В тот вечер Ланочка уже легла, но он еще не ложился: была по телевизору передача, затянувшаяся до полуночи. Всю жизнь он поклонялся справедливости, а справедливость повернулась к нему задом. Кто меньше всего печется о моральном климате, у того на участке порядок. А бьешься над этим изо дня в день и получаешь шиш. Издевательство.
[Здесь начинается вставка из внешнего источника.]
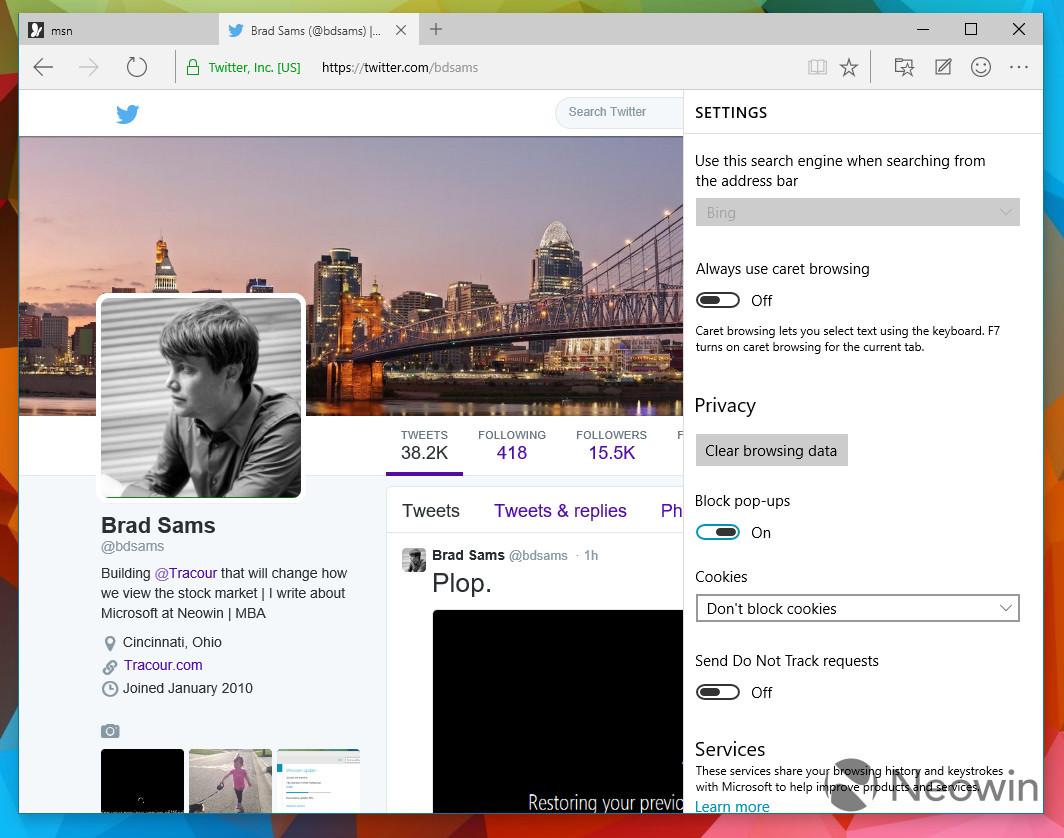The width and height of the screenshot is (1064, 838).
Task: Open the Hub favorites icon
Action: click(904, 67)
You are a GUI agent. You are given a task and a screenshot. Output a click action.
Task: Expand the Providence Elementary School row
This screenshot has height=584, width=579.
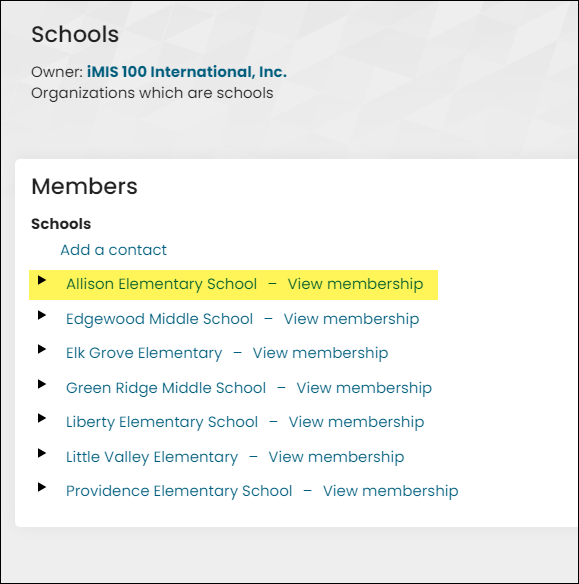[42, 487]
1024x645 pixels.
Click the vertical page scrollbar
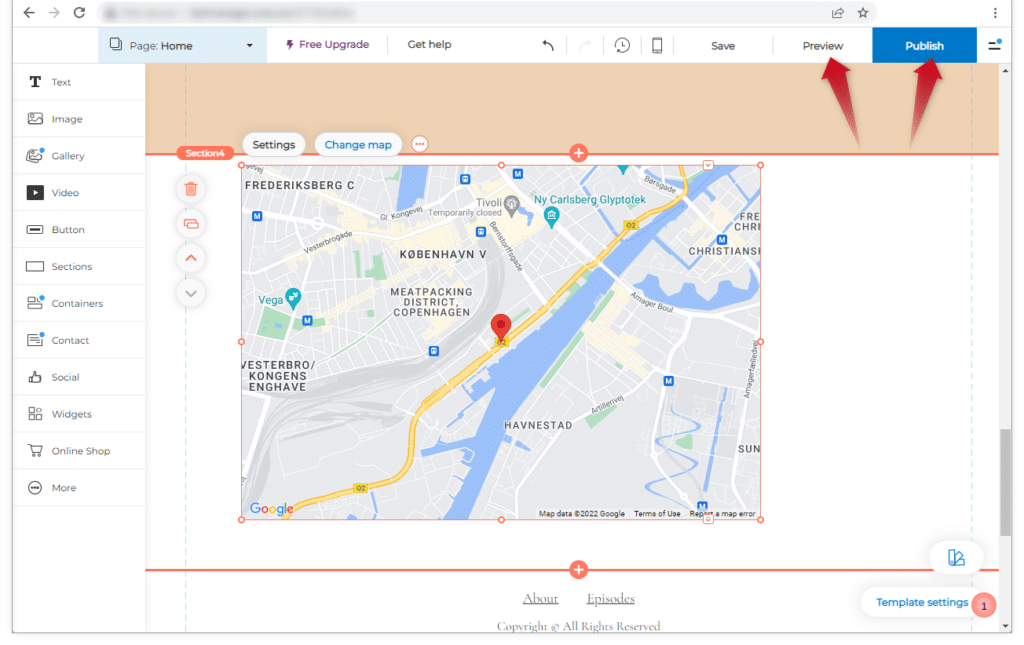point(1005,482)
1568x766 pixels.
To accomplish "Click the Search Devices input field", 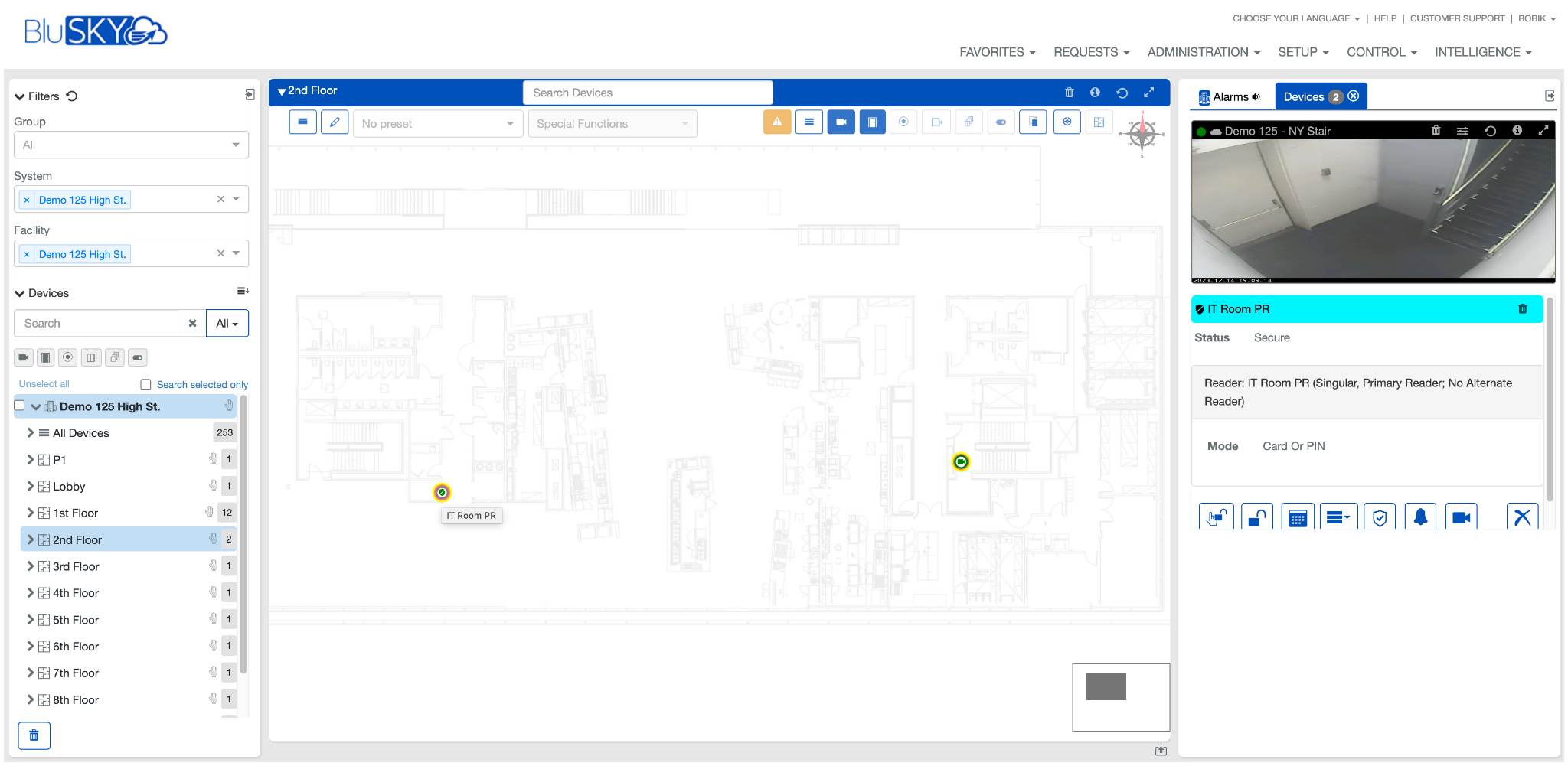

Он снова подумал об этом суде: когда прижали Булгака, заставили раздвинуть шторку, которую столько лет держал задвинутой и раздвигать отказывался, большинству, как видно, застлала глаза сочувственная пелена. Ему, Должикову, не застлала. Он сказал бы так: «Пришибло кирпичиной? Свалило с ног? Вставай, не смотри, что морда в синяках, — честь дороже. Береги честь, иди в комитет комсомола, описывай факты, восстанавливайся в правах. Рука отсохла бы? Да пусть и отсохла, зато бы честь не отсохла. Два сапога пара: Подлепич и Булгак, возьмите, мол, честь себе! Мы-то возьмем, да не вашу!» Он-то, конечно, так на суде не сказал, но и не расчувствовался. Тогда эта твердость как бы возвеличила собственное достоинство: прослезиться не фокус и скидочку сделать на прошлое легче всего, а все же вчерашним днем сегодняшний не подопрешь. Теперь он сидел у телевизора, звук выключил, время было позднее, и как-то по-новому старался объяснить себе первооснову этой своей твердости. То ли было у него такое ощущение, будто знает о Булгаке намного больше, чем остальные, расчувствовавшиеся, и потому не может Булгаку чего-то простить, самого главного, — то ли по натуре своей не такой, как другие.